▶ [VORLIEGENDER TEXT]
▼▼▼

Abschnitt 3 Gerichtshilfe und Jugendgerichtshilfe

§ 13 Gerichtshilfe

Die Gerichtshilfe wird nach den Vorschriften der Strafprozessordnung und der Hamburgischen Gnadenordnung vom 10. November 2010 (Hamburgisches Justizverwaltungsblatt S. 76) in der jeweils geltenden Fassung auf Ersuchen der Staatsanwaltschaft, eines Gerichtes oder der Gnadenbehörde tätig. Anderen Gerichtshilfestellen leistet sie Amtshilfe.

§ 14 Aufgaben der Gerichtshilfe

(1) Die Gerichtshilfe unterstützt die Gerichte und die Staatsanwaltschaft im Rahmen von Erkenntnis- und Strafvollstreckungsverfahren nach § 160 Absatz 3, § 463d in Verbindung mit §§ 453 bis 461 der Strafprozessordnung sowie die Gnadenbehörde bei der Vorbereitung von Entscheidungen, insbesondere im Hinblick auf die Strafzumessung, den Widerruf der Strafaussetzung, die Aussetzung des Strafrestes sowie Vollstreckungsaufschub und -unterbrechung, sofern nicht eine Bewährungshelferin oder ein Bewährungshelfer bestellt ist. Die Tätigkeit der Gerichtshilfe im Rahmen der Opferberichterstattung richtet sich nach § 160 Absatz 3 der Strafprozessordnung und § 26 dieses Gesetzes.
(2) Die Staatsanwaltschaft kann die Gerichtshilfe bei der Vollstreckung von Geldstrafen insbesondere beteiligen, wenn ein besonderer sozialpädagogischer Unterstützungsbedarf besteht oder entsprechende Hinweise auf einen solchen vorliegen, beispielsweise, wenn
1.
auf Schreiben der Vollstreckungsbehörde nicht reagiert wurde und Erfahrungen im Umgang mit der Justiz bei den Betroffenen nicht vorliegen,
2.
Anhaltspunkte für bestehende Verständigungsprobleme oder psychosozial oder gesundheitlich besonders erschwerte Lebensumstände vorliegen oder
3.
eine zuvor zuverlässige Ratenzahlung ohne ersichtlichen Grund abgebrochen wurde.

▲▲▲

▶ [AUFGABEN]
[A] Auf wessen Ersuchen wird die Gerichtshilfe laut dem Gesetzestext zur Gerichtshilfe tätig?
[B] Zitiere aus dem Gesetzestext zur Gerichtshilfe wortgetreu die Passage von „auf Schreiben der“ bis einschließlich „Grund abgebrochen wurde.“.

▶ [ERFASSTE DATEN]
▼▼▼

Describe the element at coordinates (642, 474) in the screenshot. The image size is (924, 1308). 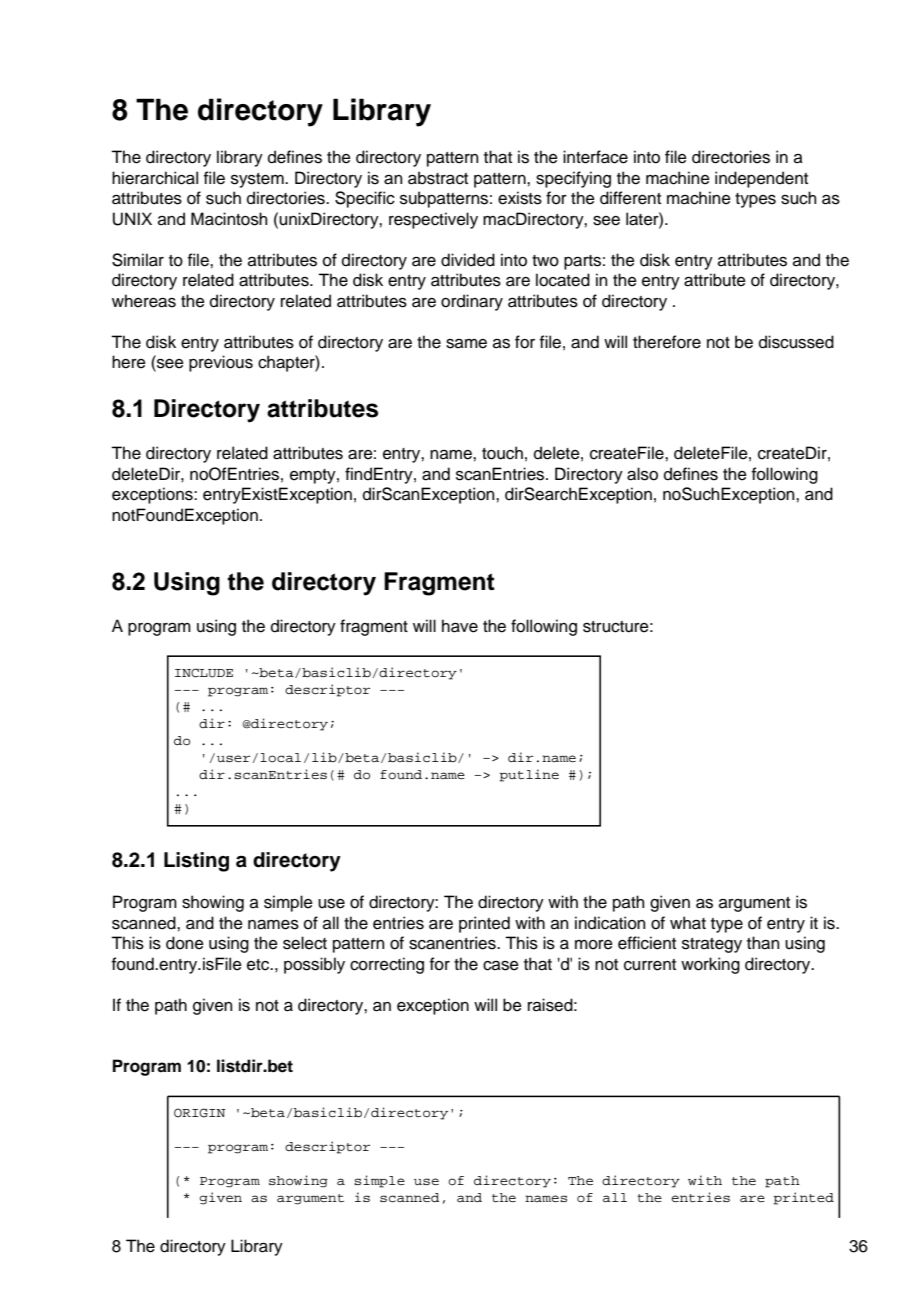
I see `also` at that location.
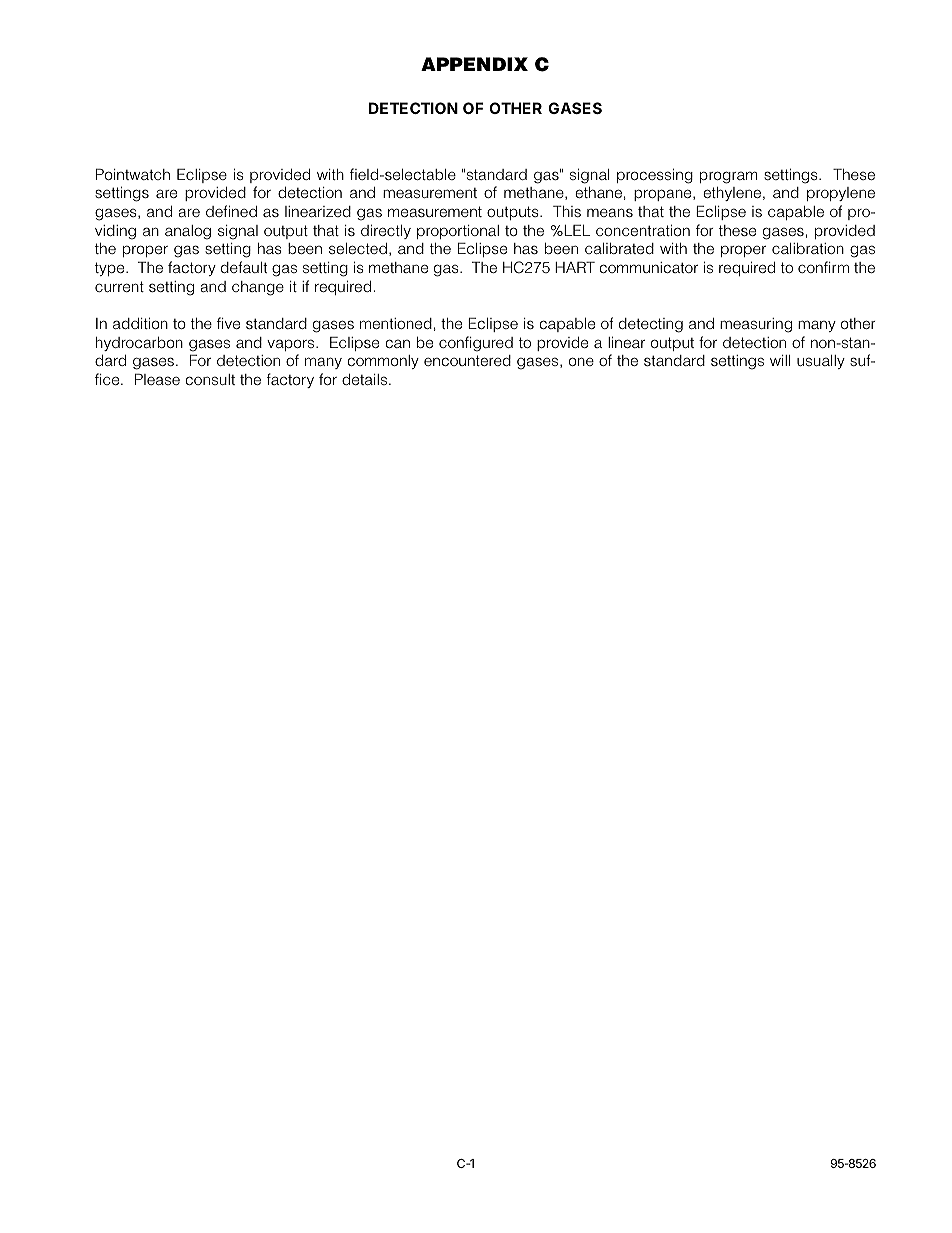 The height and width of the image is (1233, 952). What do you see at coordinates (231, 211) in the image?
I see `defined` at bounding box center [231, 211].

▲▲▲

▶ [ANTWORTEN JE AUFGABE]
[A] Auf Ersuchen der Staatsanwaltschaft, eines Gerichtes oder der Gnadenbehörde.

[B]
auf Schreiben der Vollstreckungsbehörde nicht reagiert wurde und Erfahrungen im Umgang mit der Justiz bei den Betroffenen nicht vorliegen,
2.
Anhaltspunkte für bestehende Verständigungsprobleme oder psychosozial oder gesundheitlich besonders erschwerte Lebensumstände vorliegen oder
3.
eine zuvor zuverlässige Ratenzahlung ohne ersichtlichen Grund abgebrochen wurde.